Where to Start Learning
Here is the non-official CyberPatriot Discord where you can find help from the community.
https://cypat.guide/guide and https://cyberstudents.net are written by me(Marc) as well as some other people in the community and covers some of the content mentioned here. Note that these are currently not released yet, sorry. You can learn about general cybersecurity through try hack me or through just a book. You can then practice those skills with CTFs and the CyberPatriot competition. Official practice images are easier than the real ones, so keep that in mind. For Cisco, all you really need is the netacad course and maybe some supplementary material such as Jeremy's it lab.
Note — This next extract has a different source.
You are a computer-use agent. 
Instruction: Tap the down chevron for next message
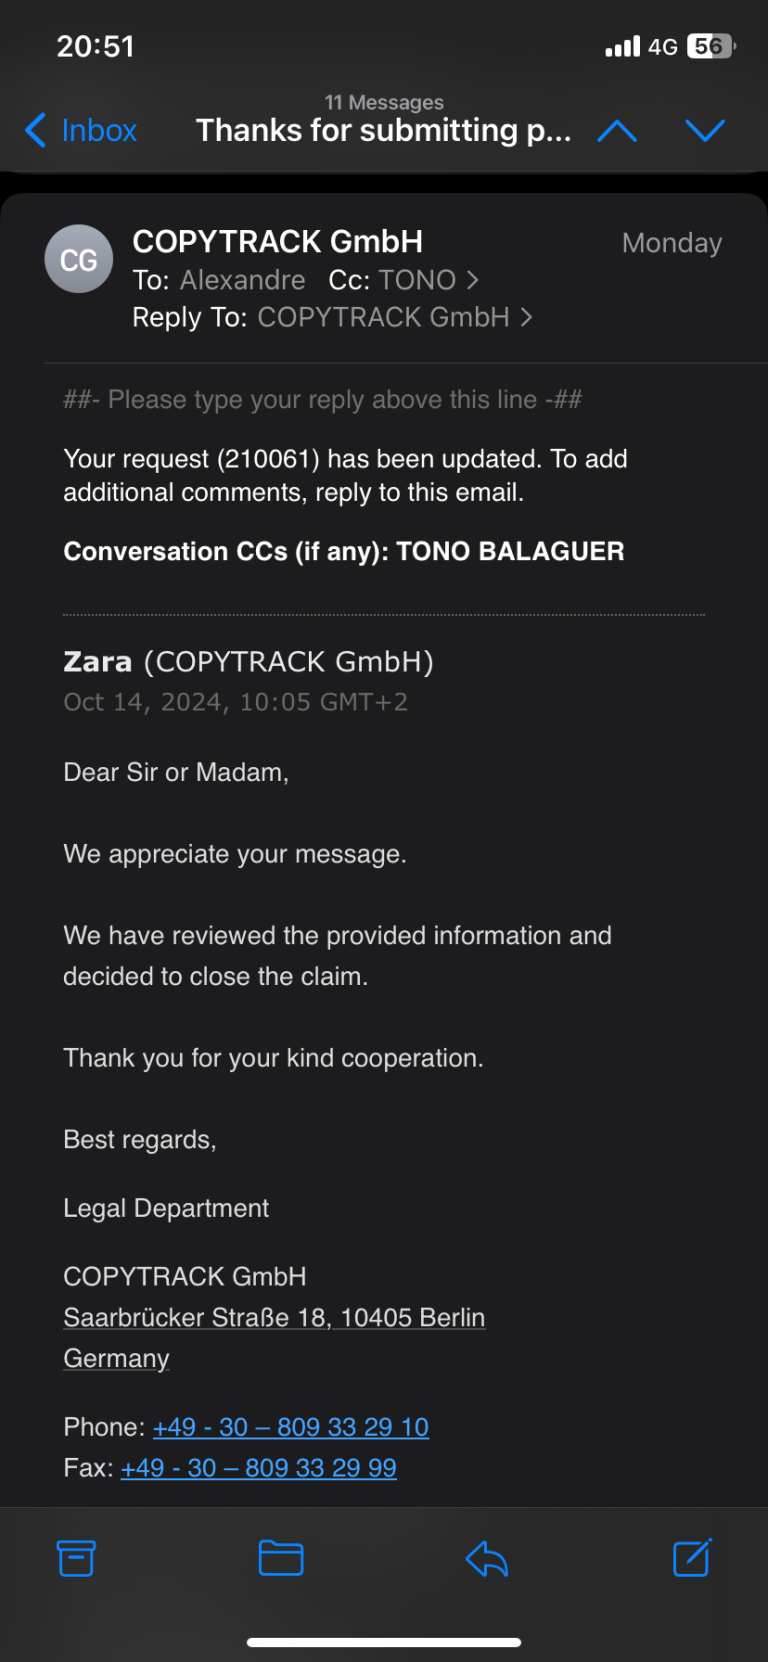click(x=706, y=130)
The list below provides some of the curriculum of CyberPatriot. You can practice these skills in the official practice images as well as the MHS image spreadsheet.
Official Training Modules
Nine Units worth of training materials on www.uscyberpatriot.org covering:
- Introduction to CyberPatriot and Cybersecurity
- Introduction to Online Safety & Cyber Ethics
- Principles of Cybersecurity
- Computer Basics and Virtualization
- Microsoft Windows Basics & Security Tools
- Microsoft Windows Security Configuration
- Introduction to Linux and Ubuntu
Windows
Account Security and Management
- Password Policy: Defining password complexity, length, expiration, history, and hashing algorithms.
- Account Lockout: Configuring duration, threshold, administrative privileges, and reset procedures.
- User Account Management: Creating, modifying, and disabling user accounts; managing groups and access privileges.
Application Security and Updates
- Application Updates: Using Winget, Ninite, Chocolatey, or built-in updaters.
- Software Installation Control: Using group policy to prevent unauthorized applications.
- Application Hardening: Enabling secure settings for browsers and auditing addons.
- Service Hardening: Disabling unnecessary services (RDP, SMB, Print, WinRM, etc.).
Operating System Hardening and Updates
- Windows Updates: Applying critical updates and security patches.
- System Hardening: Configuring security options, group policies, and security templates.
- Logging & Monitoring: Using Event Log audit policies and Sysmon from Sysinternals.
- Endpoint Protection: Configuring firewall rules and using BitLocker encryption.
Software/Malware Detection and Removal
- Identifying and removing backdoors, keyloggers, and rootkits using antivirus and Sysinternals tools (procmon, procexp, autoruns).
- Detecting prohibited files, unauthorized software, PUPs, and hacking tools.
- Inspecting Scheduled Tasks and file sharing configurations.
- Using Local Group Policy Editor and LGPO templates.
Linux
Account Security and Management
- Password Policy: Configuring PAM (`/etc/pam.d/common-password`) for password length, age, complexity, and hashing algorithms.
- Account Lockout: Setting lockout duration and threshold.
- User Account Management: Managing users and groups in `/etc/passwd`, `/etc/shadow`, and `/etc/group`.
- User Rights: Configuring `sudo` permissions.
Application Security and Updates
- Package Management: Using `apt`, `yum`, `dnf` for updates.
- Repository Management: Ensuring secure and correct software sources.
- Service Hardening: Updating configurations for critical services like SSH, web servers, and FTP servers.
Operating System Hardening and Updates
- OS Patching: Applying security patches to the kernel and system libraries.
- Securing System Settings: Configuring file system mount options, system services (X11, Wayland, dbus, polkit).
- Logging & Monitoring: Implementing `auditd` policies and monitoring `syslog`.
- Firewall: Configuring rules with `iptables`, `ufw`, or `nftables`.
- Scheduled Tasks: Auditing `cron`, `at`, and `systemd` timers.
Networking
- Using NetAcad materials for core concepts.
- Device Hardening: Limit device access (VTY/console), encrypt passwords.
- Interface Hardening: Shutdown unused interfaces, disable IP redirects, proxy-arp, and directed-broadcast.
- Security: Secure routing protocols, disable unnecessary services (e.g., `no ip http server`), configure banners and rate limiting.
- Infrastructure: Configure logging and secure NTP.